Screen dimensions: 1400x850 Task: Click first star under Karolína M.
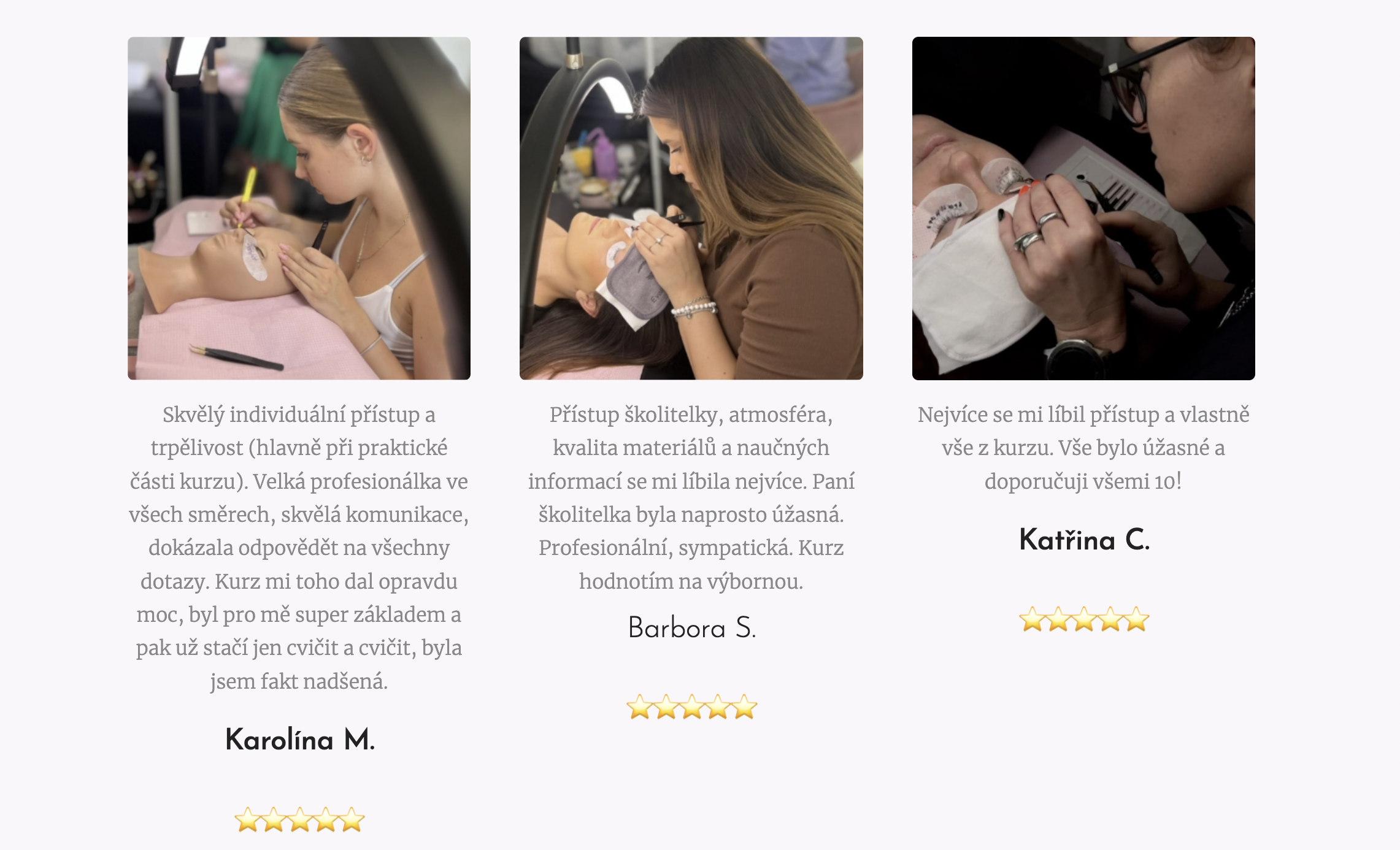coord(247,819)
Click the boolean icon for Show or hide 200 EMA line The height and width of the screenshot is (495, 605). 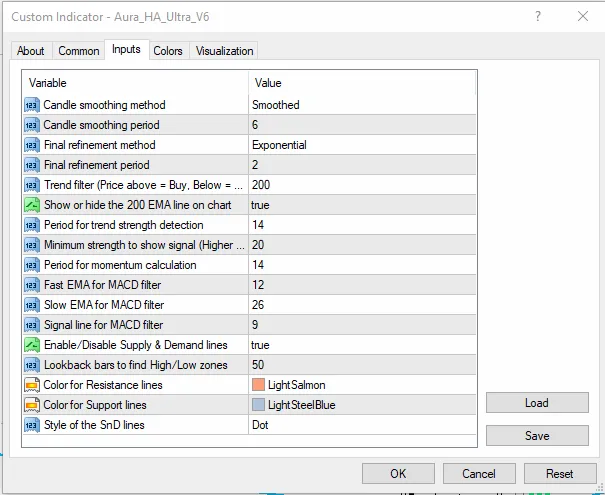point(32,205)
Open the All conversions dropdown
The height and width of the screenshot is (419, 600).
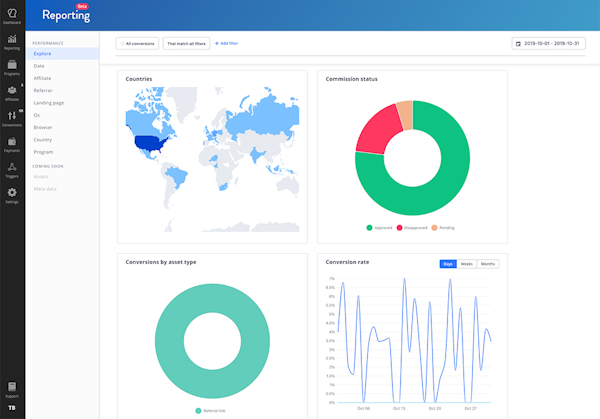(138, 44)
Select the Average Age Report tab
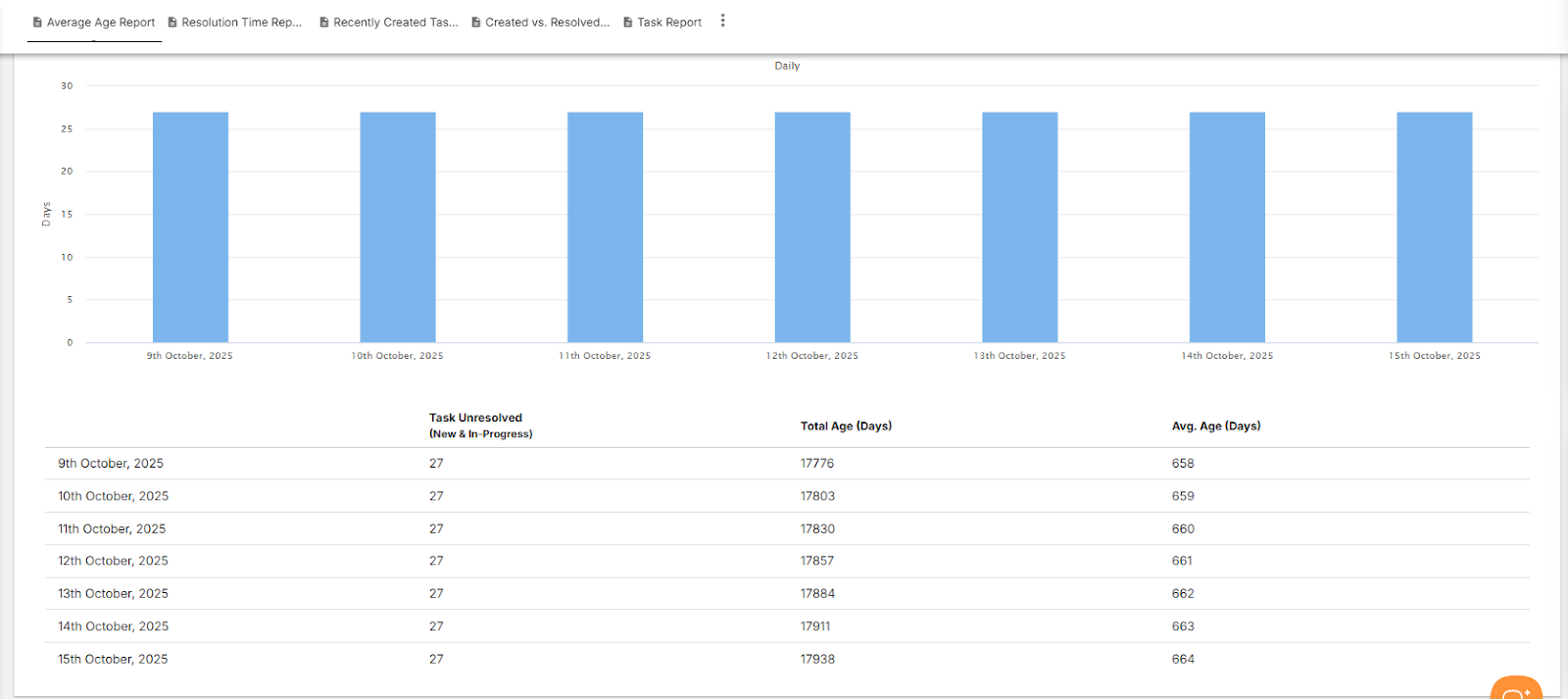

▸ **WHAT TO DO**: Every line from the one with "The height and width of the screenshot is (419, 600)." through the last line of the data must be copied exactly. Leave the pictures out.

▸ **ANSWER TO THIS TASK**:
The height and width of the screenshot is (419, 600).
(138, 44)
Select the Average Age Report tab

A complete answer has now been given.